- Opening Delimiter -

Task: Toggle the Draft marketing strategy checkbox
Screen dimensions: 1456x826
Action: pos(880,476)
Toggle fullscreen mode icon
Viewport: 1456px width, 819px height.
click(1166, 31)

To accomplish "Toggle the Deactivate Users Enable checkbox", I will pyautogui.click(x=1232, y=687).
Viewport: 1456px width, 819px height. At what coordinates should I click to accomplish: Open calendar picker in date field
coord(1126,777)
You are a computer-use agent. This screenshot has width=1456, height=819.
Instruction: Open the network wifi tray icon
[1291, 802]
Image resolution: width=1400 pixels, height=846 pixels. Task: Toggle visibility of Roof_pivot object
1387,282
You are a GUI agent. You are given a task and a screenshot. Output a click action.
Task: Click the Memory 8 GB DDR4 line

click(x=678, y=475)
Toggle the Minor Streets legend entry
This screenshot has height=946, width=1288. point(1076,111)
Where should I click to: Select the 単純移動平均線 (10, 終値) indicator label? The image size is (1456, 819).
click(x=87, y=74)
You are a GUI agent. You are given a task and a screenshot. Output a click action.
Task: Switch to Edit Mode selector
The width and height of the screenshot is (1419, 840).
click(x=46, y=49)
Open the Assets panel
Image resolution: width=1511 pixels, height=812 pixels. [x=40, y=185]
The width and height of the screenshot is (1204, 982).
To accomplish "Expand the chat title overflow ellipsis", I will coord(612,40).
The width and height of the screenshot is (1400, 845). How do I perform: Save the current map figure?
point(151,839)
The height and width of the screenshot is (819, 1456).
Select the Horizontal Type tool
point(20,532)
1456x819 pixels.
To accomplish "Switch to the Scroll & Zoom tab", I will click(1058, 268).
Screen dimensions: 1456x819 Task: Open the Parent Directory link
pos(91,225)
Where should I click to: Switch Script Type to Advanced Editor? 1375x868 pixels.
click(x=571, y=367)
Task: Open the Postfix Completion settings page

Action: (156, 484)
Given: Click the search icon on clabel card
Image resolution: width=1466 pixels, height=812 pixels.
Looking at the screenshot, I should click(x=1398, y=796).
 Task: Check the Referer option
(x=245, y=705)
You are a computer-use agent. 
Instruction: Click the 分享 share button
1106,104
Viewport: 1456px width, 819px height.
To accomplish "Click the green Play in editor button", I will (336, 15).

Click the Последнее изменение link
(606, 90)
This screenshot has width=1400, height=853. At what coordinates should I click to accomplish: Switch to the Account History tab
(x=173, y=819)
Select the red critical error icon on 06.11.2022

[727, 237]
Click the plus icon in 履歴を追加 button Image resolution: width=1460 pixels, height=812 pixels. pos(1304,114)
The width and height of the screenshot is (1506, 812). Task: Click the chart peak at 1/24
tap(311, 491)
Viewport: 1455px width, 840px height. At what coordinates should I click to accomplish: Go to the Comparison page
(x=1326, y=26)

- Closing Delimiter -

**PROBLEM DESCRIPTION**
Write the data out in full, matching every line exactly.

**RESULT OF THE TASK**
Task: Toggle the Draft marketing strategy checkbox
Screen dimensions: 1456x826
Action: pos(880,476)
Toggle fullscreen mode icon
Viewport: 1456px width, 819px height.
click(1166, 31)

To accomplish "Toggle the Deactivate Users Enable checkbox", I will pyautogui.click(x=1232, y=687).
Viewport: 1456px width, 819px height. At what coordinates should I click to accomplish: Open calendar picker in date field
coord(1126,777)
You are a computer-use agent. This screenshot has width=1456, height=819.
Instruction: Open the network wifi tray icon
[1291, 802]
Image resolution: width=1400 pixels, height=846 pixels. Task: Toggle visibility of Roof_pivot object
1387,282
You are a GUI agent. You are given a task and a screenshot. Output a click action.
Task: Click the Memory 8 GB DDR4 line

click(x=678, y=475)
Toggle the Minor Streets legend entry
This screenshot has height=946, width=1288. point(1076,111)
Where should I click to: Select the 単純移動平均線 (10, 終値) indicator label? The image size is (1456, 819).
click(x=87, y=74)
You are a GUI agent. You are given a task and a screenshot. Output a click action.
Task: Switch to Edit Mode selector
The width and height of the screenshot is (1419, 840).
click(x=46, y=49)
Open the Assets panel
Image resolution: width=1511 pixels, height=812 pixels. [x=40, y=185]
The width and height of the screenshot is (1204, 982).
To accomplish "Expand the chat title overflow ellipsis", I will coord(612,40).
The width and height of the screenshot is (1400, 845). How do I perform: Save the current map figure?
point(151,839)
The height and width of the screenshot is (819, 1456).
Select the Horizontal Type tool
point(20,532)
1456x819 pixels.
To accomplish "Switch to the Scroll & Zoom tab", I will click(1058, 268).
Screen dimensions: 1456x819 Task: Open the Parent Directory link
pos(91,225)
Where should I click to: Switch Script Type to Advanced Editor? 1375x868 pixels.
click(x=571, y=367)
Task: Open the Postfix Completion settings page

Action: (156, 484)
Given: Click the search icon on clabel card
Image resolution: width=1466 pixels, height=812 pixels.
Looking at the screenshot, I should click(x=1398, y=796).
 Task: Check the Referer option
(x=245, y=705)
You are a computer-use agent. 
Instruction: Click the 分享 share button
1106,104
Viewport: 1456px width, 819px height.
To accomplish "Click the green Play in editor button", I will (336, 15).

Click the Последнее изменение link
(606, 90)
This screenshot has width=1400, height=853. At what coordinates should I click to accomplish: Switch to the Account History tab
(x=173, y=819)
Select the red critical error icon on 06.11.2022

[727, 237]
Click the plus icon in 履歴を追加 button Image resolution: width=1460 pixels, height=812 pixels. pos(1304,114)
The width and height of the screenshot is (1506, 812). Task: Click the chart peak at 1/24
tap(311, 491)
Viewport: 1455px width, 840px height. At what coordinates should I click to accomplish: Go to the Comparison page
(x=1326, y=26)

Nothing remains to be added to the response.